-- REQUIREMENT --
Pick up the notes on distillation columns below where they stop, and continue them in the same question-and-answer style.

-- TEXT PROVIDED --
What is nitrogen used for in crude oil distillation
Used as an inert can greatly reduce partial pressure of light component in gas phase -> higher stripping efficiency
What happens during rectification?
Feed comes in at bottom already as vapour, contacted by a proportion at the top which is condensed. Feed is vapour product from stripping section.
Where does stripping of heavy components happen?
Bottom
What is structured packing?
A range of specifically designed materials for use in absorption and distillation columns. Typically consist of thin corrugated metal plates or gauzes arranged in a way that forces fluids to take complicated paths through the column, thereby creating a large surface area for contact between diff phases. Inclined flow channels -> high surface area but low resistance to gas flow. Surface enhancements chosen to maximise liquid spreading, significant performance benefits in low pressure and low irrigation rate applications.
What is packing used for ?
A tray column that is facing throughput problems may be de-bottlenecked by replacing a section of trays with packings. This is because:
-packings provide extra inter-facial area for liquid-vapour contact
-efficiency of separation is increased for the same column height
-packed columns are shorter than plate columns
Things to consider: need to support packing below by having a tray that can hold it up, need to also hold it down from above. Desired: even flow, no velocity dist.
Liquid and gas distributors
Typical for packed column. Sits at top, reflux come in through pipe. Small holes act as ‘shower head’ to distribute liquid evenly across top of packing, at bottom there is a chimney tray that allows gas to by-pass liquid without mixing - used in side drains as want no entrained vapour. Gauze mesh used to prevent liquid entrainment at top - acts as coalescer.
Why are there limits on vapour and liquid velocities?
To stop either weeping (liquid falling through the holes in the plate due to low vapour velocity), entrainment (blowing the liquid off the plate and up to the one above - also known as jet flooding), or flooding (liquid backing up on the plate, as it cannot pass through the downcomer, can be due to too high liquid loading or mechanical faults).
What can flooding be due to and what are the flow regimes?
Changes in feed and reflux conditions. Flow regime refers to the way that vapour and liquid are dispersed on the tray
- Froth: liquid phase is continuous, vapour is dispersed as bubbles in the liquid. Occurs at low to moderate vapour velocities and moderate to high liquid loads.
- Spray: vapour phase is continuous, liquid is dispersed as droplets in the vapour. Occurs at high vapour velocities and low liquid loads.
Spray entrainment flooding
Occurs at low liquid flowrates. As vapour velocity is increased, liquid on the tray becomes dispersed by the rising vapour into droplets and entrained into the tray above, rather than flowing onto tray below.
Froth entrainment flooding
Occurs at highrt liquid rates. When vapour velocity is increased, the froth height increases. If the tray spacing is small the froth may reach the tray above causing liquid accumulation on the tray above.

-- LISTED ENTRIES --
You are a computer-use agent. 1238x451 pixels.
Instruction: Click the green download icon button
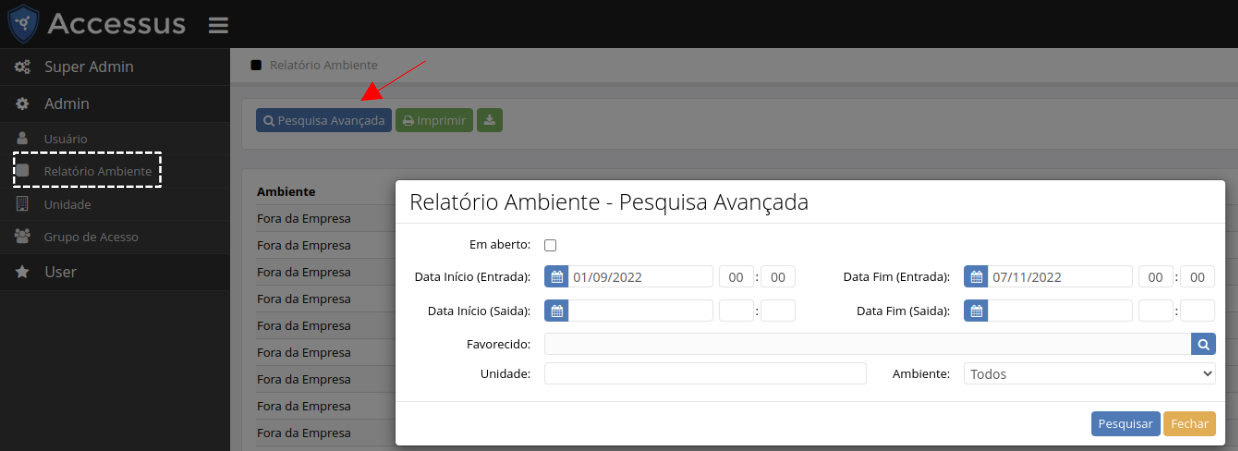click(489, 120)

---

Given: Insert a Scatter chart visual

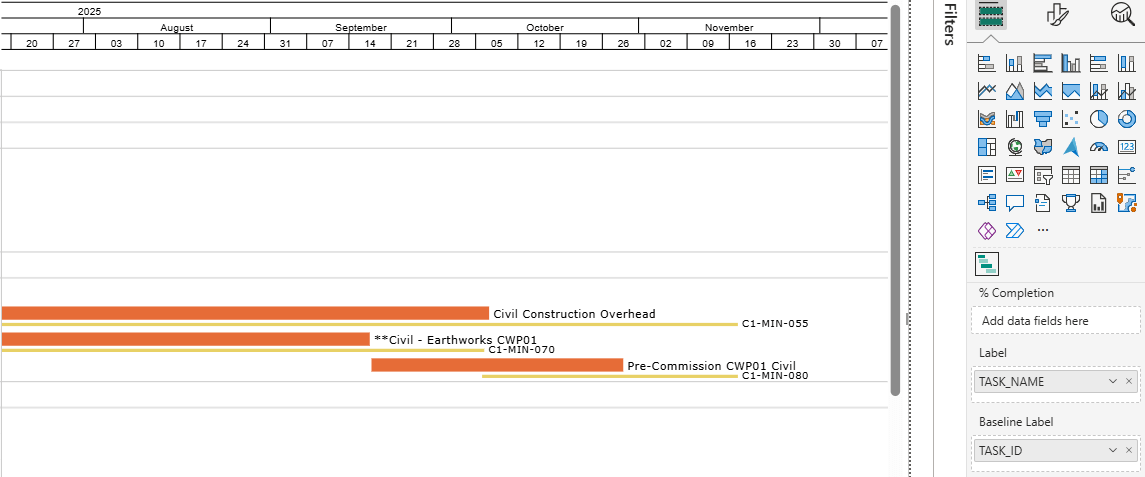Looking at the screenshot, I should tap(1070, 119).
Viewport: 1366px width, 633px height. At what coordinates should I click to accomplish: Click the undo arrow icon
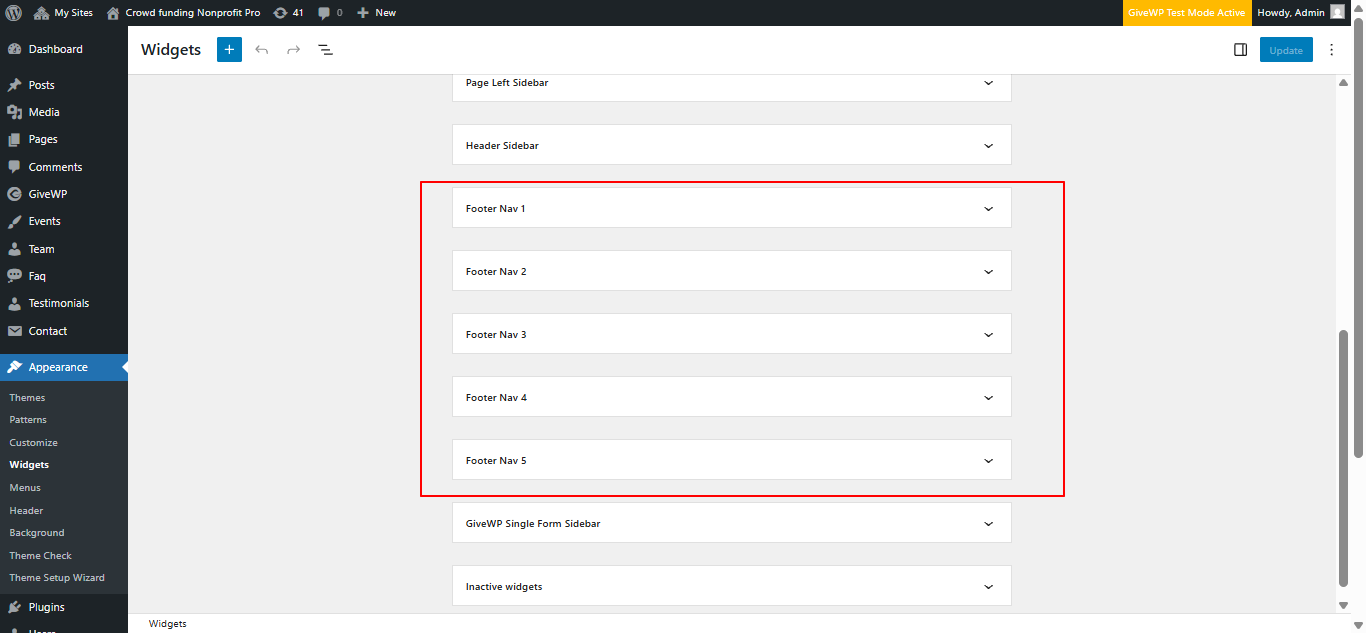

---

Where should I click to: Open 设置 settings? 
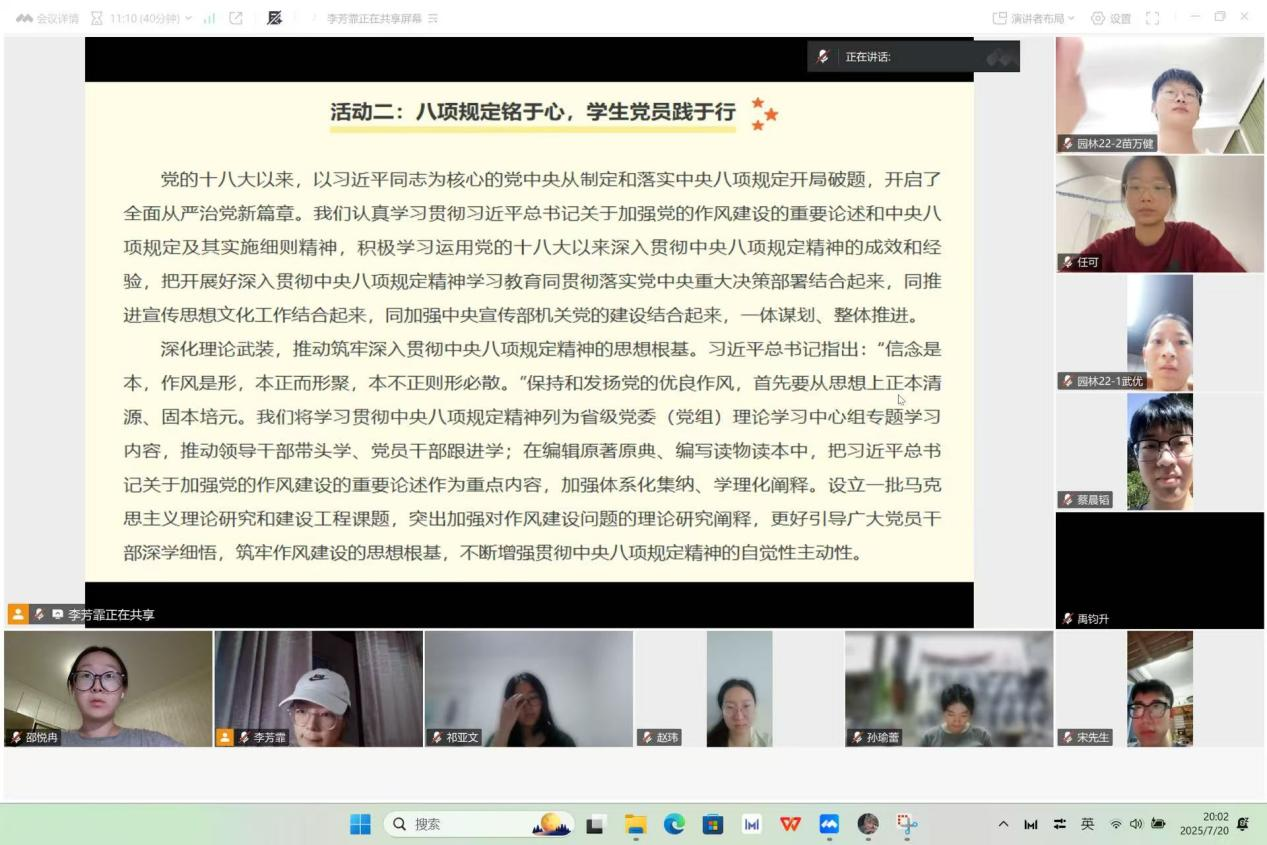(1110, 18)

-- RESULT OF THIS EXERCISE --
Downcomer back-up flooding
Occurs when aerated liquid backs up into the downcomer due to tray pressure drop, liquid height on the tray and fractional losses in the downcomer apron. All of these increase when liquid flow rate increased, while tray pressure drop also increases when vapour rate is raised. When the back-up liquid in the downcomer exceeds the tray spacing, liquid accumulates on the tray above.
Downcomer choke flooding
Occurs when the liquid flowrate increases until a point that the velocity of the aerated liquid in the downcomer exceeds a certain time limit. At this point, the fraction losses in the downcomer become excessive and the frothy mixture cannot be transported to the tray below. This causes liquid accumulation on the tray above.
Effects of total pressure on flooding
For a given mass flowrate of vapour going up column, increasing pressure will reduce gas velocity (and volume) so less likely to flood. However, this will also decrease the relative volatilities, reducing mass transfer.
What is azeotropic mixture?
‘Constant boiling’ mixtures, have inflexion point where vapour and liquid have the same composition, cannot go past it, limits separation.
- Distillation Column Operation: Continuous fractionation
Column in cylinder divided into sections by a series of perforated trays: the vapour passes through the tray, as liquid flows across it over a weir and to the tray below. Continual movement of vapour up, and liquid down through the column. At each stage, an ideal column will attain equilib between liquid and vapour, meaning that there is a transfer of MVCs from liquid to vapour and vice versa, resulting in both reduction of temp and pressure when moving up the column.
Top: Vapour condensed, portion returned as reflux as liquid to top plate
Bottom: portion reboiled and vapour sent up the column. Condenser and reboiler are top and bottom stages as contacting occurs (only if liquid product drawn off reboiler)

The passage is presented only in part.